*** Block opens ***

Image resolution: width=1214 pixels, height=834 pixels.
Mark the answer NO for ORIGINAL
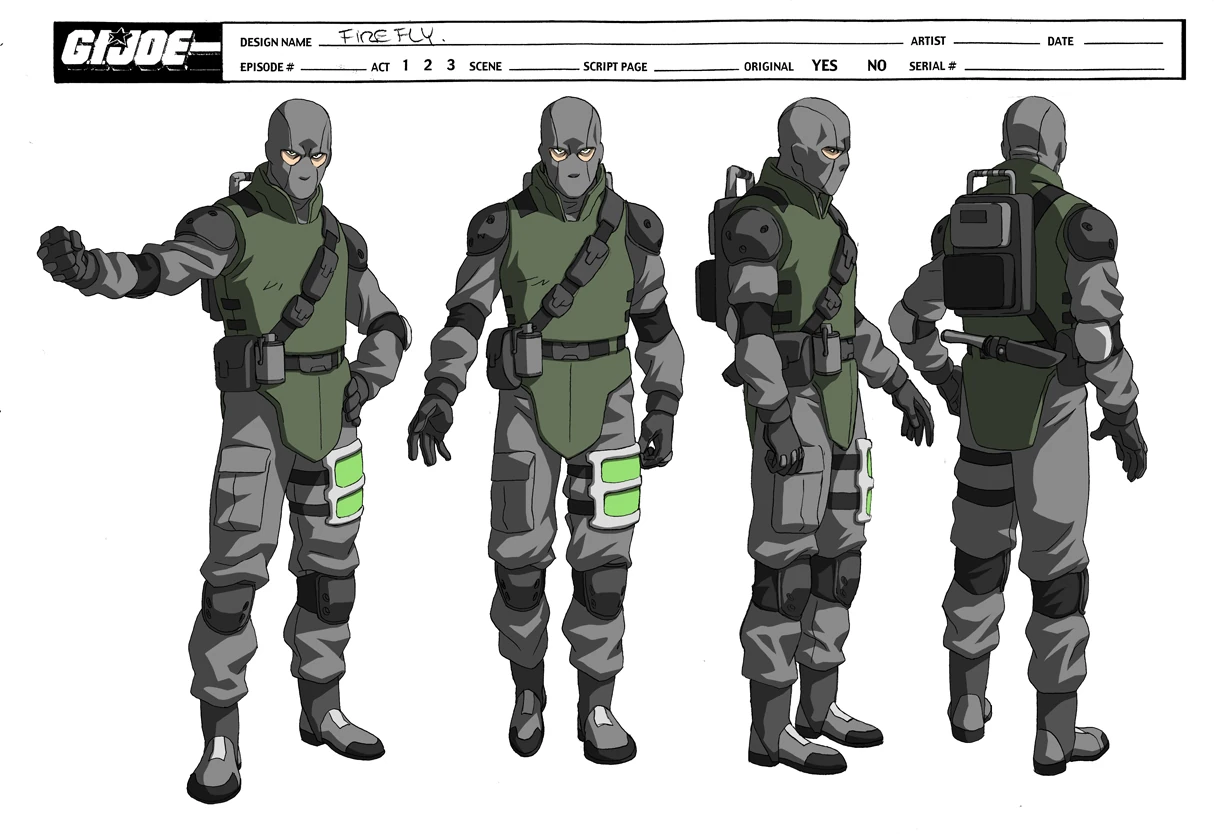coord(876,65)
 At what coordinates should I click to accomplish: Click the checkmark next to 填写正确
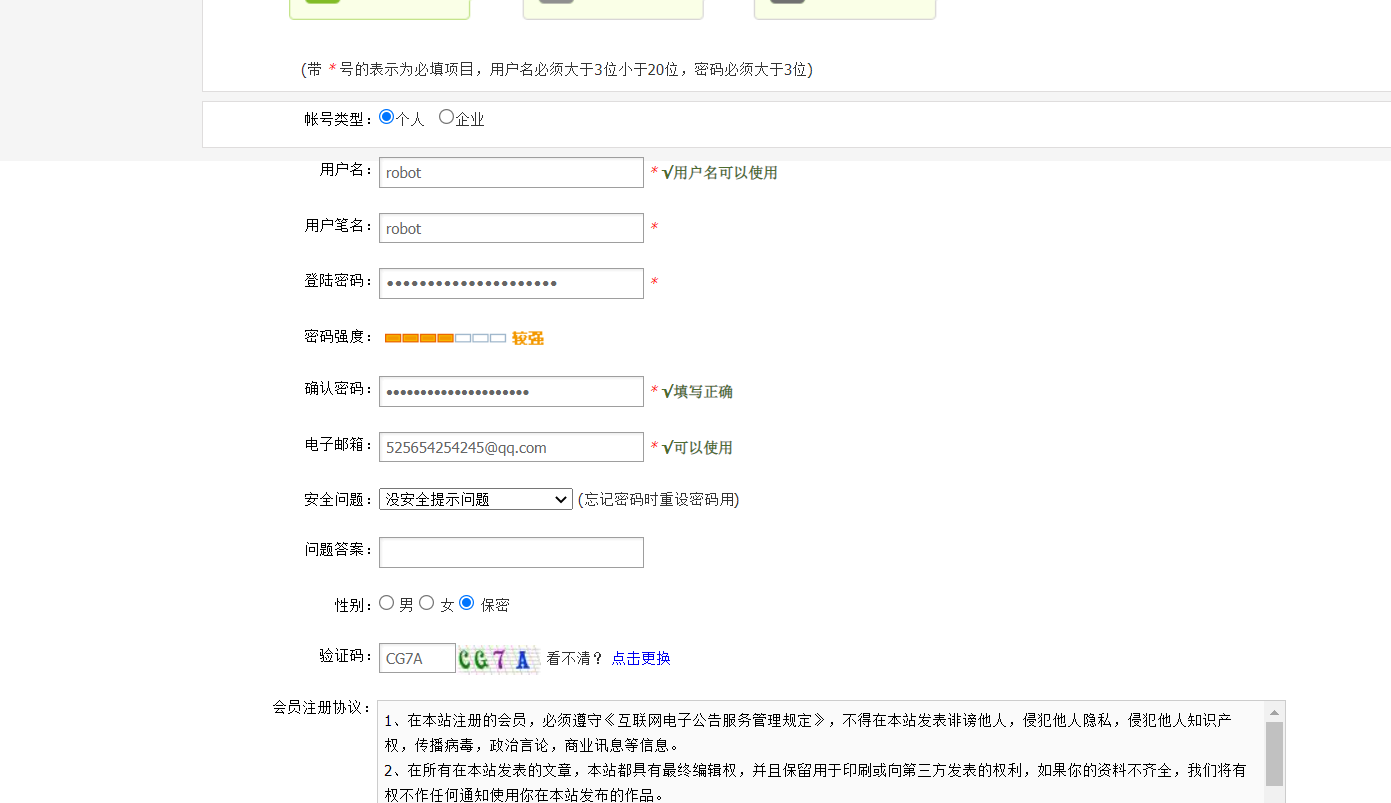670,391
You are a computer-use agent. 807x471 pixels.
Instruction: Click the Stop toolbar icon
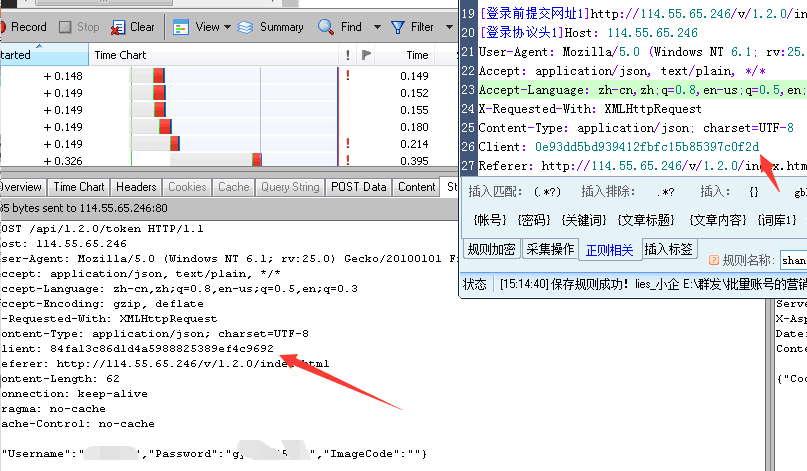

*** Block closes ***

Leave nothing out but the pictures when transcribing the records.

Image resolution: width=1214 pixels, height=834 pixels.
Mark the answer NO for ORIGINAL
coord(876,65)
 At what coordinates should I click to accomplish: Click the checkmark next to 填写正确
670,391
You are a computer-use agent. 807x471 pixels.
Instruction: Click the Stop toolbar icon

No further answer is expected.